Measuring the (Un)Faithfulness of Concept-Based Explanations
Shubham Kumar, Narendra Ahuja
TL;DR
This work critiques how faithfulness of unsupervised concept-based explanations (U-CBEMs) has been measured, arguing that prior surrogates and deletion proxies can overstate faithfulness while remaining interpretable. It introduces SURF, a simple, linear surrogate that uses concept activations and importances to predict model outputs, paired with two cross-output metrics (SURF_MAE and SURF_EMD) to gauge faithfulness across all classes. A measure-over-measure sanity check shows SURF uniquely preserves faithfulness under increasing randomization, enabling a fair benchmark across six U-CBEMs on multiple tasks; results reveal that many state-of-the-art U-CBEMs are not faithful. SURF also provides a principled way to choose the number of concepts, demonstrating different trade-offs between interpretability and fidelity. The authors suggest adopting SURF as a standard faithfulness benchmark for future work and release the code publicly.
Abstract
Deep vision models perform input-output computations that are hard to interpret. Concept-based explanation methods (CBEMs) increase interpretability by re-expressing parts of the model with human-understandable semantic units, or concepts. Checking if the derived explanations are faithful -- that is, they represent the model's internal computation -- requires a surrogate that combines concepts to compute the output. Simplifications made for interpretability inevitably reduce faithfulness, resulting in a tradeoff between the two. State-of-the-art unsupervised CBEMs (U-CBEMs) have reported increasingly interpretable concepts, while also being more faithful to the model.

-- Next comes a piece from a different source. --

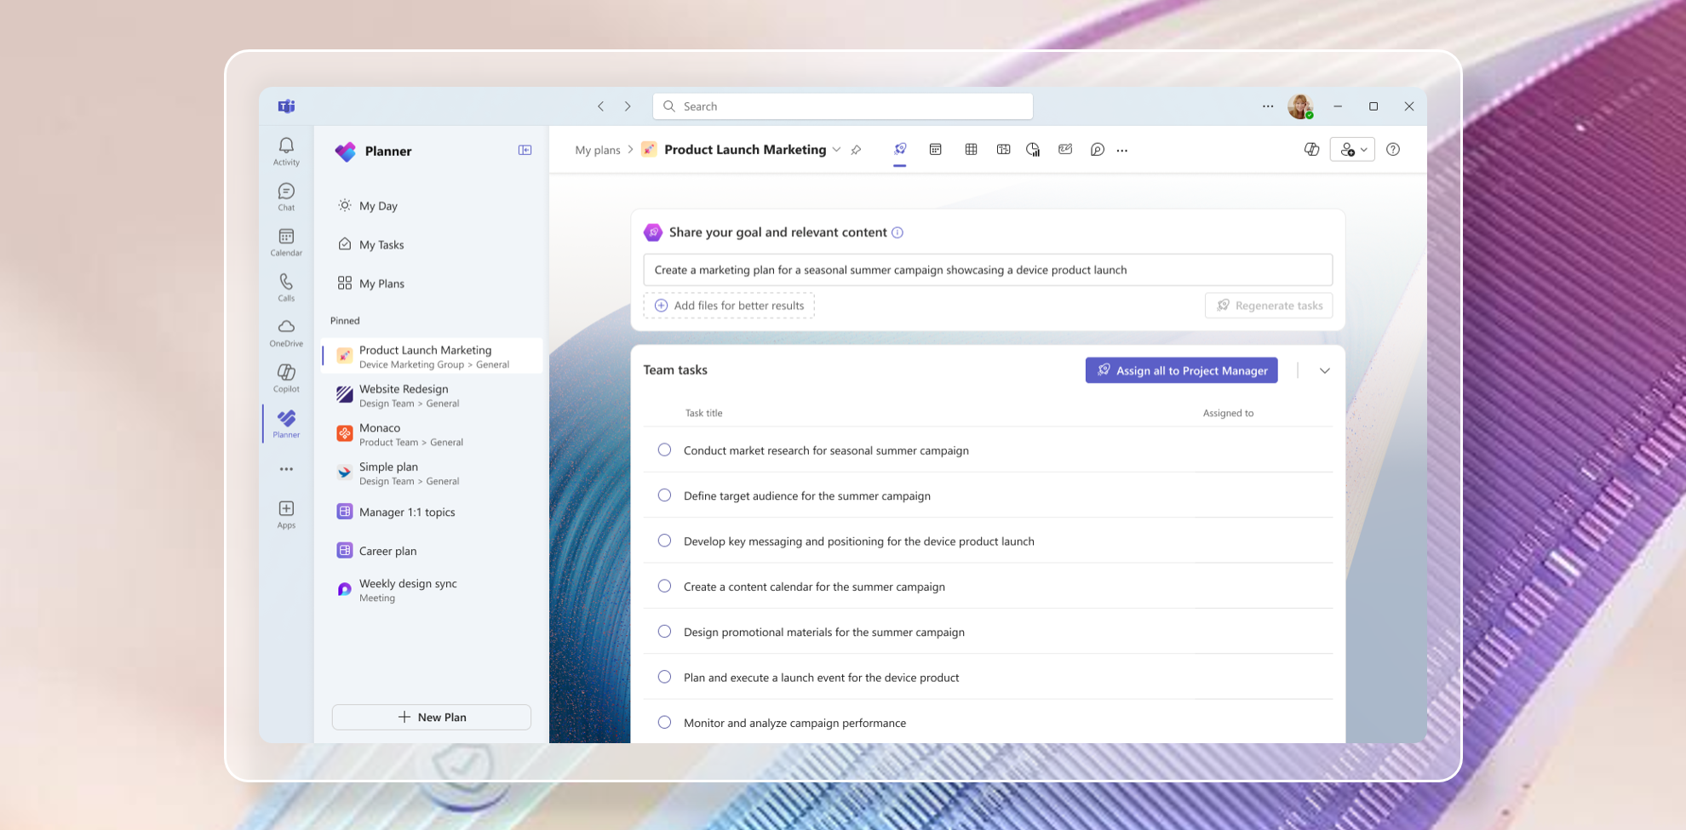1686x830 pixels.
Task: Click the New Plan button
Action: [432, 717]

However, we observe that the reported improvement in faithfulness artificially results from either (1) using overly complex surrogates, which introduces an unmeasured cost to the explanation's interpretability, or (2) relying on deletion-based approaches that, as we demonstrate, do not properly measure faithfulness. We propose Surrogate Faithfulness (SURF), which (1) replaces prior complex surrogates with a simple, linear surrogate that measures faithfulness without changing the explanation's interpretability and (2) introduces well-motivated metrics that assess loss across all output classes, not just the predicted class. We validate SURF with a measure-over-measure study by proposing a simple sanity check -- explanations with random concepts should be less faithful -- which prior surrogates fail. SURF enables the first reliable faithfulness benchmark of U-CBEMs, revealing that many visually compelling U-CBEMs are not faithful. Code to be released.